Всё складывалось хорошо.
Когда начали петь псалмы, я подумал, а почему бы мне не опереться на скамеечку в стасидии — смотрю, и монах, который рядом, тоже опёрся. Снова протяжно запели, бережно выводя каждую ноту. Это русская песня — долгий путь через степь и лес с приступами отчаянного веселья, а греческая — это лёгкое покачивание на волнах ласкового Эгейского моря.
Становилось светлее, передо мною возникли серые монахи, или это я уже мог различать их? Меня позвали, не голосом, а сам не знаю, как, но я откликнулся и пошёл за ним. Куда меня вели, зачем? Какая разница? Я чувствовал покой и никакого страха. Город какой… Белый город… Но древний и подзапущенный… И пустой… Только тени монахов впереди… Сомнение задело меня: откуда такой светлый город и вообще, что, собственно… ба! Да я в наглую сплю!
Ну, скажем, дремлю. Вот ведь, вроде чувствовал себя бодро, а укачало-таки на волнах. Это потому, что я улавливал только внешнюю сторону службы, но сам-то не молился.
Я оторвался от скамеечки и постарался вникнуть в службу. Снова стал узнавать слова, угадывать смысл песнопений и скоро догадался, что читают часы — неужели я и в самом деле выпал больше чем на пятнадцать минут?
Бодря и благоухая, пошёл монах с кадильницей, а затем из алтаря раздалось: «Благослови». Дальше всё было знакомо и захватила нарастающая волна, словно нарастающий ритм сертаки.
И вот уже выносят Чащу. И я, прожив эту Литургию и достигнув высшей её точки, хотел упасть на колени… но смог только положить руки на впереди стоящую стасидию… А те, кто стояли в стасидиях, расположенных вдоль стен, на колени встали. А монах, стоявший рядом, двинулся к причастию, и я признал в нём русского батюшку, скорее всего, это как раз один из московских, которые пришли в монастырь вечером. Ну вот, а я по нему сверял, когда можно присесть в стасидию. А батюшка, поди, на меня посматривал, так мы с ним всегда одновременно садились и вставали. Вот и наш сосед по келье причащается. Слава Богу.
Вышли из храма, когда купол и колокольня засияли небесно-розовым цветом. Было прохладно. Но розовый свет всё более светлел, отливаясь золотом, всё ближе сходил к нам, и ощутимое вхождение в новый день, как рождение в новую жизнь, было восхитительно.
Трапеза для работников и паломников проходила на этот раз отдельно от братии, в подвальном этаже архондарика. Выстроившись в небольшую очередь, подходили к кастрюлям с едой, накладывали, кто чего желал, для розлива был установлен автомат — в общем, столовая эконом-класса. Никто за трапезой не читает. Земным повеяло.
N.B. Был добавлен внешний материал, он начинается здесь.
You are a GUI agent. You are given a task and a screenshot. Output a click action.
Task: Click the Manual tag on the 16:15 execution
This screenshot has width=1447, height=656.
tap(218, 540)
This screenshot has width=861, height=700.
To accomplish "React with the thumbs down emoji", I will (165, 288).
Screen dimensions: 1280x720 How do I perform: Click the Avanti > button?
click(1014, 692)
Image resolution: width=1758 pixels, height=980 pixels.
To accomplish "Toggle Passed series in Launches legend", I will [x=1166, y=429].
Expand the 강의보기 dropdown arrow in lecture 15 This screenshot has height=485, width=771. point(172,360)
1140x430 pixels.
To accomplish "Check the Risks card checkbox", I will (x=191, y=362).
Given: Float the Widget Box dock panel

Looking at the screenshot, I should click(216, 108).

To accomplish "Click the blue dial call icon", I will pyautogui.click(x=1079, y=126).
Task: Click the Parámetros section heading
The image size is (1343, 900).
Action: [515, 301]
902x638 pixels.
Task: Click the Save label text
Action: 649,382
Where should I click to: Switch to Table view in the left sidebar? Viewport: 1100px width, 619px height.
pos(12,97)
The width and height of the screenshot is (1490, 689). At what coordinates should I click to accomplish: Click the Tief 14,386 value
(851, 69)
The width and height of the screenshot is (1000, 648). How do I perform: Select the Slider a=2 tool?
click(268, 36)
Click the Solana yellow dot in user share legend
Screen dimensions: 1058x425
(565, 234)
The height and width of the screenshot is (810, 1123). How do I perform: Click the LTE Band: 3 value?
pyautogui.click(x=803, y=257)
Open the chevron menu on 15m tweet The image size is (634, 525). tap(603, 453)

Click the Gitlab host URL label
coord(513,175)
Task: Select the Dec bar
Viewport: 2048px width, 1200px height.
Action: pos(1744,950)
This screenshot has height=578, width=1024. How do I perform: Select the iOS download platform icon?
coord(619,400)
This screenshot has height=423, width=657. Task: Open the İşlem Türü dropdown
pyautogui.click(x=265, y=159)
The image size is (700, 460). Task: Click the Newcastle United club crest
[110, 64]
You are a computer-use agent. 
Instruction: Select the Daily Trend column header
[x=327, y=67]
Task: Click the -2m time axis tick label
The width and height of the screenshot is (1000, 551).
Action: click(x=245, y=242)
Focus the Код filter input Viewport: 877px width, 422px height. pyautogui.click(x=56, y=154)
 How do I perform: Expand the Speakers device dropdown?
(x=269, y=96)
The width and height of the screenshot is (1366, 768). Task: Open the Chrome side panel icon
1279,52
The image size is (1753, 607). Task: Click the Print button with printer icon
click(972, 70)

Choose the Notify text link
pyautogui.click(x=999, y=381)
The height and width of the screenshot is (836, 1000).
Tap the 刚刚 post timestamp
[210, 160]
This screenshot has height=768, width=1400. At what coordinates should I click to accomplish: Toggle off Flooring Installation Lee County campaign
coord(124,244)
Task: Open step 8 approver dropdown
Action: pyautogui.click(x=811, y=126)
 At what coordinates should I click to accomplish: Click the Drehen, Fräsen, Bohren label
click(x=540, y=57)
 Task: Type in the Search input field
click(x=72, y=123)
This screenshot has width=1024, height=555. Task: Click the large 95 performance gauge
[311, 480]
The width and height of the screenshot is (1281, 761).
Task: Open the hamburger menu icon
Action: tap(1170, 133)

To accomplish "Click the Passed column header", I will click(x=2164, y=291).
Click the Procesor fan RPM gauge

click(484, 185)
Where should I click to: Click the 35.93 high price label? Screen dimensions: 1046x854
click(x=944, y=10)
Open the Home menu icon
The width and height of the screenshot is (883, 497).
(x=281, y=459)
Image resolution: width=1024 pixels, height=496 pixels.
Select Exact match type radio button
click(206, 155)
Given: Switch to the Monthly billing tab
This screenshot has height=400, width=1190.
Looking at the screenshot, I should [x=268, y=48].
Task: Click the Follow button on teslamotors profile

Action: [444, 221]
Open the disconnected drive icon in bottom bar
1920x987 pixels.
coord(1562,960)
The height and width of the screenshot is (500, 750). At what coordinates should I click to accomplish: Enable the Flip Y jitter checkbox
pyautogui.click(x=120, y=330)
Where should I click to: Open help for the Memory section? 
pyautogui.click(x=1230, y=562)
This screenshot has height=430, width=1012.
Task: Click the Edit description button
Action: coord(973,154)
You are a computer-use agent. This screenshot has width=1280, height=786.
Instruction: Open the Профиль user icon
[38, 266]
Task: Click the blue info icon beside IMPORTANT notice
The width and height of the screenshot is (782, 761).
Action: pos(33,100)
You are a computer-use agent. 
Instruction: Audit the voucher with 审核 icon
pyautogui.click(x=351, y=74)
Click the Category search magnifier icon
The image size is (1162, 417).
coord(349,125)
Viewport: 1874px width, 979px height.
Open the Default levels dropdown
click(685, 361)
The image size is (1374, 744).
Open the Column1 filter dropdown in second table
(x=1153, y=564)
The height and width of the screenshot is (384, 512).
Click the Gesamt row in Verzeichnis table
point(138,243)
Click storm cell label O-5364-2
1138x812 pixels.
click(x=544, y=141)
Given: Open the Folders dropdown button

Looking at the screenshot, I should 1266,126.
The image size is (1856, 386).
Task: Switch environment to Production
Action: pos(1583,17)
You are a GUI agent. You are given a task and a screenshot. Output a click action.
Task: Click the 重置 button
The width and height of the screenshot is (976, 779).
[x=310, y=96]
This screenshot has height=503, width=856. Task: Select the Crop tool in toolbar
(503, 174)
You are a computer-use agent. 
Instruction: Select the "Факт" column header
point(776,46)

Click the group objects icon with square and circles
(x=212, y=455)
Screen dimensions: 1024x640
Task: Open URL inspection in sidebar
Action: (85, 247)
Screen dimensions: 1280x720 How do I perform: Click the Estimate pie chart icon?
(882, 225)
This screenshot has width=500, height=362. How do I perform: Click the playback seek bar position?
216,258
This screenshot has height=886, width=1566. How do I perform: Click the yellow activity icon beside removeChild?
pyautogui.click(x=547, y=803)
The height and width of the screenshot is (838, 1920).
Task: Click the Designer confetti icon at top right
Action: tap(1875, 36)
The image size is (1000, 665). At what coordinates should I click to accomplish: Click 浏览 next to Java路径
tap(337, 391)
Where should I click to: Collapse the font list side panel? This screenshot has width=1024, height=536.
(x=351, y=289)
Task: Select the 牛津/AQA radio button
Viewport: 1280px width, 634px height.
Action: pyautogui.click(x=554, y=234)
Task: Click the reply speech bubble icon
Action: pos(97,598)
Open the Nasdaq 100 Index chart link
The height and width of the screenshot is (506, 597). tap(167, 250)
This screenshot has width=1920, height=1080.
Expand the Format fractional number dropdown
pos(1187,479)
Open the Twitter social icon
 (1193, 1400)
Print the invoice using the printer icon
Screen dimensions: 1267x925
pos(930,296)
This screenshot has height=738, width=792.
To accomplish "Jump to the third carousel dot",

Нет, конечно, нельзя сказать, что, оставшись без видимого присутствия монахов, мы стали уж шибко вольно вести себя — за столами царило братское желание быть полезным, послужить, но какая-то расслабленность чувствовалась. Словно у нас вечер пятницы. А на самом-то деле — вторник, утро.
Поднялись в кельи. Алексей Иванович, уже не особо стесняясь, достал папиросы и ушёл, а я прилёг на кроватку и задремал, пригретый заглянувшим в окошко солнышком.